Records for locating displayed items
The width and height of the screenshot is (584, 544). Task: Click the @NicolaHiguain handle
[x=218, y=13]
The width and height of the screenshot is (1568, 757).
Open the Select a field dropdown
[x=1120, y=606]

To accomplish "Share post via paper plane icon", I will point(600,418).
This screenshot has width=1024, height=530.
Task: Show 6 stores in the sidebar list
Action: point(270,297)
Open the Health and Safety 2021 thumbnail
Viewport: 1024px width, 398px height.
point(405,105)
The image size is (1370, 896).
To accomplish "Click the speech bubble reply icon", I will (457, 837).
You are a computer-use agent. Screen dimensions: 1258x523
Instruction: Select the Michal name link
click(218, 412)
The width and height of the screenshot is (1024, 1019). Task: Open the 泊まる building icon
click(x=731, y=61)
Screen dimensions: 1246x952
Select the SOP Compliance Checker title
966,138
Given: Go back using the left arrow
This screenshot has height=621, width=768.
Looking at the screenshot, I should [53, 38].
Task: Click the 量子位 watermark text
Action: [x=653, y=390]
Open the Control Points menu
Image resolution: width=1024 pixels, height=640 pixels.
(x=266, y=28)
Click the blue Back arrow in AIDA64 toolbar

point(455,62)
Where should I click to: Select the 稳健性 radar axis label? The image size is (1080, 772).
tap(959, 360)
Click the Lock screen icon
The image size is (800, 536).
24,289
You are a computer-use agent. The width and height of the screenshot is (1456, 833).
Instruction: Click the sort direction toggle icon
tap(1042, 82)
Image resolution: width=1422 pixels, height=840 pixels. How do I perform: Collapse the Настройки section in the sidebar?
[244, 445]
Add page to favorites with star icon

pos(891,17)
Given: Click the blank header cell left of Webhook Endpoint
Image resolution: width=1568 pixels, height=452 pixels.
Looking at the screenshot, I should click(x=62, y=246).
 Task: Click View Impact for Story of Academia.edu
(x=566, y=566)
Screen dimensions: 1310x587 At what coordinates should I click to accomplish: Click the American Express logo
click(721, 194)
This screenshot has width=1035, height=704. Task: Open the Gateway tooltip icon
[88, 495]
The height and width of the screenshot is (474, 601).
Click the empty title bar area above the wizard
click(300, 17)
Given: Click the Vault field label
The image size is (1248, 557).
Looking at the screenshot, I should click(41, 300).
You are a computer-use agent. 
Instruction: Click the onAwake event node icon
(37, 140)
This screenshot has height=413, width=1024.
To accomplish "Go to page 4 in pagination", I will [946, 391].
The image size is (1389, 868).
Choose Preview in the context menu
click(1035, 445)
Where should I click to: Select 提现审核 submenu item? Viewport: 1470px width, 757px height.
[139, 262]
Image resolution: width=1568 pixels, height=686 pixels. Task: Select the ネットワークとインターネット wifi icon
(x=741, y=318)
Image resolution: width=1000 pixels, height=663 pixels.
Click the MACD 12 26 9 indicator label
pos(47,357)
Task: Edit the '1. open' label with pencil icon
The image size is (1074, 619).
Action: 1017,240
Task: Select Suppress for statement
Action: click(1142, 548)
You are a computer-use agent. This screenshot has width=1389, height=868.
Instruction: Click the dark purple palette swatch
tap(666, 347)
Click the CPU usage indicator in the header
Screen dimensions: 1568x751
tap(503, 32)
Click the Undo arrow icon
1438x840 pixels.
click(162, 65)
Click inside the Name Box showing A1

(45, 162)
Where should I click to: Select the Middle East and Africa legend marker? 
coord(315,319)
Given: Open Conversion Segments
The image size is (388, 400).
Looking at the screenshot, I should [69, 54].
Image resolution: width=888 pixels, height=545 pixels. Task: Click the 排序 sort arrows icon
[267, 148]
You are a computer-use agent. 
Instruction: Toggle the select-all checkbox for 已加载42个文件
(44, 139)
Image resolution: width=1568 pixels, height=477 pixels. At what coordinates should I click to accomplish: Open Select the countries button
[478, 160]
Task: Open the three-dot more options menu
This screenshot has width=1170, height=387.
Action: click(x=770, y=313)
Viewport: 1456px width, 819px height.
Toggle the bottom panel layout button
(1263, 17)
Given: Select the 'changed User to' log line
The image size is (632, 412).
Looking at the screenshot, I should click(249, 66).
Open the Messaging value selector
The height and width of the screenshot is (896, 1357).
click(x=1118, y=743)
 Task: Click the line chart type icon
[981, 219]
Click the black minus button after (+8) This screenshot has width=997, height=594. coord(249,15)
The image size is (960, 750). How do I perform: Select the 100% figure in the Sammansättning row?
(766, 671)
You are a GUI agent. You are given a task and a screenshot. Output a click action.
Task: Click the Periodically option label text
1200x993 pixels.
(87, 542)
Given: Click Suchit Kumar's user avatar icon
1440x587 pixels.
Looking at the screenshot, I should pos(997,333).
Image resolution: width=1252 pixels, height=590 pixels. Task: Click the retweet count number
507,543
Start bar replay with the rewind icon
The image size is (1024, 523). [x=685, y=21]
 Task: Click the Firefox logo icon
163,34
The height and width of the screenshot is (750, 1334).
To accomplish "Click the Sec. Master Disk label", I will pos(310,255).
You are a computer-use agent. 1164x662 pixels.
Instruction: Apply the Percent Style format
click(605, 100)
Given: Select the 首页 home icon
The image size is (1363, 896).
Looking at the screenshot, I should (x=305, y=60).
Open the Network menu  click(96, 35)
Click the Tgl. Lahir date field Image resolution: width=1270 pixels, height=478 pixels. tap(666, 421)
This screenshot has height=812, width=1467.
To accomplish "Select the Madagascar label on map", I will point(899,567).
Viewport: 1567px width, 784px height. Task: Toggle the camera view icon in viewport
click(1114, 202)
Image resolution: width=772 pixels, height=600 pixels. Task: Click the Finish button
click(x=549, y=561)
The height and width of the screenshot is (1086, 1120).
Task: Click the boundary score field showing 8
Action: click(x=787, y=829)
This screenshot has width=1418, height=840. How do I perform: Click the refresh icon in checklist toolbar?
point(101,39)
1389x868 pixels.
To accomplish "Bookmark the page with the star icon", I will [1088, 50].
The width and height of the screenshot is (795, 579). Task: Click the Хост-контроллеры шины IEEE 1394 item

YOUR OBJECTIVE: Present every line of the records above as a numbered list, omitting the blank lines.

WORKED ANSWER:
1. The width and height of the screenshot is (584, 544). Task: Click the @NicolaHiguain handle
2. [x=218, y=13]
3. The width and height of the screenshot is (1568, 757).
4. Open the Select a field dropdown
5. [x=1120, y=606]
6. To accomplish "Share post via paper plane icon", I will point(600,418).
7. This screenshot has width=1024, height=530.
8. Task: Show 6 stores in the sidebar list
9. Action: point(270,297)
10. Open the Health and Safety 2021 thumbnail
11. Viewport: 1024px width, 398px height.
12. point(405,105)
13. The image size is (1370, 896).
14. To accomplish "Click the speech bubble reply icon", I will (457, 837).
15. You are a computer-use agent. Screen dimensions: 1258x523
16. Instruction: Select the Michal name link
17. click(218, 412)
18. The width and height of the screenshot is (1024, 1019). Task: Open the 泊まる building icon
19. click(x=731, y=61)
20. Screen dimensions: 1246x952
21. Select the SOP Compliance Checker title
22. 966,138
23. Given: Go back using the left arrow
24. This screenshot has height=621, width=768.
25. Looking at the screenshot, I should [53, 38].
26. Task: Click the 量子位 watermark text
27. Action: [x=653, y=390]
28. Open the Control Points menu
29. Image resolution: width=1024 pixels, height=640 pixels.
30. (x=266, y=28)
31. Click the blue Back arrow in AIDA64 toolbar
32. point(455,62)
33. Where should I click to: Select the 稳健性 radar axis label? The image size is (1080, 772).
34. tap(959, 360)
35. Click the Lock screen icon
36. The image size is (800, 536).
37. 24,289
38. You are a computer-use agent. The width and height of the screenshot is (1456, 833).
39. Instruction: Click the sort direction toggle icon
40. tap(1042, 82)
41. Image resolution: width=1422 pixels, height=840 pixels. How do I perform: Collapse the Настройки section in the sidebar?
42. [244, 445]
43. Add page to favorites with star icon
44. pos(891,17)
45. Given: Click the blank header cell left of Webhook Endpoint
46. Image resolution: width=1568 pixels, height=452 pixels.
47. Looking at the screenshot, I should click(x=62, y=246).
48.  Task: Click View Impact for Story of Academia.edu
49. (x=566, y=566)
50. Screen dimensions: 1310x587 At what coordinates should I click to accomplish: Click the American Express logo
51. click(721, 194)
52. This screenshot has width=1035, height=704. Task: Open the Gateway tooltip icon
53. [88, 495]
54. The height and width of the screenshot is (474, 601).
55. Click the empty title bar area above the wizard
56. click(300, 17)
57. Given: Click the Vault field label
58. The image size is (1248, 557).
59. Looking at the screenshot, I should click(41, 300).
60. You are a computer-use agent. 
61. Instruction: Click the onAwake event node icon
62. (37, 140)
63. This screenshot has height=413, width=1024.
64. To accomplish "Go to page 4 in pagination", I will [946, 391].
65. The image size is (1389, 868).
66. Choose Preview in the context menu
67. click(1035, 445)
68. Where should I click to: Select 提现审核 submenu item? Viewport: 1470px width, 757px height.
69. [139, 262]
70. Image resolution: width=1568 pixels, height=686 pixels. Task: Select the ネットワークとインターネット wifi icon
71. (x=741, y=318)
72. Image resolution: width=1000 pixels, height=663 pixels.
73. Click the MACD 12 26 9 indicator label
74. pos(47,357)
75. Task: Edit the '1. open' label with pencil icon
76. The image size is (1074, 619).
77. Action: 1017,240
78. Task: Select Suppress for statement
79. Action: click(1142, 548)
80. You are a computer-use agent. This screenshot has width=1389, height=868.
81. Instruction: Click the dark purple palette swatch
82. tap(666, 347)
83. Click the CPU usage indicator in the header
84. Screen dimensions: 1568x751
85. tap(503, 32)
86. Click the Undo arrow icon
87. 1438x840 pixels.
88. click(162, 65)
89. Click inside the Name Box showing A1
90. (45, 162)
91. Where should I click to: Select the Middle East and Africa legend marker? 
92. coord(315,319)
93. Given: Open Conversion Segments
94. The image size is (388, 400).
95. Looking at the screenshot, I should [69, 54].
96. Image resolution: width=888 pixels, height=545 pixels. Task: Click the 排序 sort arrows icon
97. [267, 148]
98. You are a computer-use agent. 
99. Instruction: Toggle the select-all checkbox for 已加载42个文件
100. (44, 139)
101. Image resolution: width=1568 pixels, height=477 pixels. At what coordinates should I click to accomplish: Open Select the countries button
102. [478, 160]
103. Task: Open the three-dot more options menu
104. This screenshot has width=1170, height=387.
105. Action: click(x=770, y=313)
106. Viewport: 1456px width, 819px height.
107. Toggle the bottom panel layout button
108. (1263, 17)
109. Given: Select the 'changed User to' log line
110. The image size is (632, 412).
111. Looking at the screenshot, I should click(249, 66).
112. Open the Messaging value selector
113. The height and width of the screenshot is (896, 1357).
114. click(x=1118, y=743)
115.  Task: Click the line chart type icon
116. [981, 219]
117. Click the black minus button after (+8) This screenshot has width=997, height=594. coord(249,15)
118. The image size is (960, 750). How do I perform: Select the 100% figure in the Sammansättning row?
119. (766, 671)
120. You are a GUI agent. You are given a task and a screenshot. Output a click action.
121. Task: Click the Periodically option label text
122. 1200x993 pixels.
123. (87, 542)
124. Given: Click Suchit Kumar's user avatar icon
125. 1440x587 pixels.
126. Looking at the screenshot, I should pos(997,333).
127. Image resolution: width=1252 pixels, height=590 pixels. Task: Click the retweet count number
128. 507,543
129. Start bar replay with the rewind icon
130. The image size is (1024, 523). [x=685, y=21]
131.  Task: Click the Firefox logo icon
132. 163,34
133. The height and width of the screenshot is (750, 1334).
134. To accomplish "Click the Sec. Master Disk label", I will pos(310,255).
135. You are a computer-use agent. 1164x662 pixels.
136. Instruction: Apply the Percent Style format
137. click(605, 100)
138. Given: Select the 首页 home icon
139. The image size is (1363, 896).
140. Looking at the screenshot, I should (x=305, y=60).
141. Open the Network menu  click(96, 35)
142. Click the Tgl. Lahir date field Image resolution: width=1270 pixels, height=478 pixels. tap(666, 421)
143. This screenshot has height=812, width=1467.
144. To accomplish "Select the Madagascar label on map", I will point(899,567).
145. Viewport: 1567px width, 784px height. Task: Toggle the camera view icon in viewport
146. click(1114, 202)
147. Image resolution: width=772 pixels, height=600 pixels. Task: Click the Finish button
148. click(x=549, y=561)
149. The height and width of the screenshot is (1086, 1120).
150. Task: Click the boundary score field showing 8
151. Action: click(x=787, y=829)
152. This screenshot has width=1418, height=840. How do I perform: Click the refresh icon in checklist toolbar?
153. point(101,39)
154. 1389x868 pixels.
155. To accomplish "Bookmark the page with the star icon", I will [1088, 50].
156. The width and height of the screenshot is (795, 579). Task: Click the Хост-контроллеры шины IEEE 1394 item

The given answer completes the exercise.